Yes, I have been going through a LOT of suffering lately - mostly physical and some that is not my own doing. But in all of it God has been showing me all of what you have written here. He keeps telling me to dig deep for the hidden treasure - UNTIL - I find it!

He is my treasure each day - but I know He holds more every day if I will only seek His heart - to find it!

Beautiful post and visuals! Loved it!
PS: I love that word "diadem" because my name [Stephanie] means "crown". I love the visuals on that too!

Choosing JOY,
[JESUS - the One I Worship]

Amy Guerino said...

I love God's nature allegories to real life for us, his image bearers. Your post reminds me...

My dear Judy-Mom, who has terminal cancer recently gave me this quote as I was struggling with my chronic pain issues:

"Not only this valley but all this earthly past will be Heaven to those who are saved...This is what mortals misunderstand. They say of some temporal suffering, 'No future bliss can make up for it,' not knowing that Heaven, once attained, will work backwards and turn even that agony into glory." ~ C.S. Lewis, The Great Divorce

Vikki Wright said...

Hi sweet friend! Thanks for the encouraging post...I love the image of the little oyster battling and struggling and feeling pain, only to emerge triumphant when his trial becomes a treasure. May all of our trials be viewed through the eyes of Christ, and may we be reminded of Paul's words to count it all joy, knowing the sorrow only lasts for the night, but joy is always coming. Bless you!

Susan said...


I can't believe I missed this post! Hmmmm...

Well, it was awesome.

Yes, most of do not want to acquaint ourselves with grief. And at the very same time we want to "be like Jesus".

I can't ever remember any great lessons I've learned on the mountaintops, as much as I've enjoyed those times.

But oh in the valleys I've felt the presence of God and the fellowship was so sweet.

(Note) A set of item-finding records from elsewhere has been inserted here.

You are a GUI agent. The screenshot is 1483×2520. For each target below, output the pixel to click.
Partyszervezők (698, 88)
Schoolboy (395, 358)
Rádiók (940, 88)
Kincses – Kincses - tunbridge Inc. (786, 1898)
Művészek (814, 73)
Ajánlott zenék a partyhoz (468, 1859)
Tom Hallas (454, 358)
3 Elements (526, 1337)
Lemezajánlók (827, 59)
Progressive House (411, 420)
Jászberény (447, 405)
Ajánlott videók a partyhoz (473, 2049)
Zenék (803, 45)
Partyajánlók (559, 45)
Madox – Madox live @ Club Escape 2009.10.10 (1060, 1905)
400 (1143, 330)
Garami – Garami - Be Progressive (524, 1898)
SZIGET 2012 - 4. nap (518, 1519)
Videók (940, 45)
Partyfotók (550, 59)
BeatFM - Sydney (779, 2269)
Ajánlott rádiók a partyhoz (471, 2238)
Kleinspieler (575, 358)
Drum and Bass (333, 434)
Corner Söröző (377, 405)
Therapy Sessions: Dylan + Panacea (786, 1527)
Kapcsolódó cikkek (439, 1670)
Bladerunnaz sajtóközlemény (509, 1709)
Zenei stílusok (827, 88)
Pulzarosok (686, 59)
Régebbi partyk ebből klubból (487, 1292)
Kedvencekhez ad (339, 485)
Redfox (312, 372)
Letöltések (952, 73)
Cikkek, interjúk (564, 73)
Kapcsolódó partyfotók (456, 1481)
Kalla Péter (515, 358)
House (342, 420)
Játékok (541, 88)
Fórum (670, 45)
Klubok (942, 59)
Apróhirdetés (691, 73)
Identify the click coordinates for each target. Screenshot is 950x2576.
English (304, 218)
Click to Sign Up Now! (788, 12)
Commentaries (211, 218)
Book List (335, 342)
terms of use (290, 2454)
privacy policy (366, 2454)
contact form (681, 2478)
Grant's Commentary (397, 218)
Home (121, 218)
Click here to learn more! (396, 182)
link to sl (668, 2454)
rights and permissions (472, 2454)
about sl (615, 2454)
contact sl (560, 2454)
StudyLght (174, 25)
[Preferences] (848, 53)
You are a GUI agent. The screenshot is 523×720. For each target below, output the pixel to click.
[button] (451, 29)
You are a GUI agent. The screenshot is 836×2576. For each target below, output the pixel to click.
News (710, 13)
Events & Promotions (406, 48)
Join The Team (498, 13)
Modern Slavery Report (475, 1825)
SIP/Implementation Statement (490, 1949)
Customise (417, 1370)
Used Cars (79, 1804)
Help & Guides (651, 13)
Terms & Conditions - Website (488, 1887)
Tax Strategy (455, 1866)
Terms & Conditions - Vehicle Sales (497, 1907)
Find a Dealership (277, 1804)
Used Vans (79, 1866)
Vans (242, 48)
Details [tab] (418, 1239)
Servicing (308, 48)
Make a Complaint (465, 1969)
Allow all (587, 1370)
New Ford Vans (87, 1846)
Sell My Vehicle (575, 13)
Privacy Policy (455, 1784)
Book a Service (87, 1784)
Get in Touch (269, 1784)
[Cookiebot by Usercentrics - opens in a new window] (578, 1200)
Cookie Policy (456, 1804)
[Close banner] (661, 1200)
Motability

Thanking God for all the seasons and times in my life and all those irritations that caused me to look a little more like Him!!

Love you♥

Denise Hughes said...

I appreciate the image you shared of a the parental joy that is expressed with a small child's first steps. I remember cheering and clapping with each of my toddlers' stumbles and fall. My applause wasn't about the falling; it was about encouraging my little ones to try again. A loving parent says, "I love you no matter how many times you fall. And I am always here to help you up again." Our heavenly Father is the same. It is just as you say: If only we would keep our eyes on Him.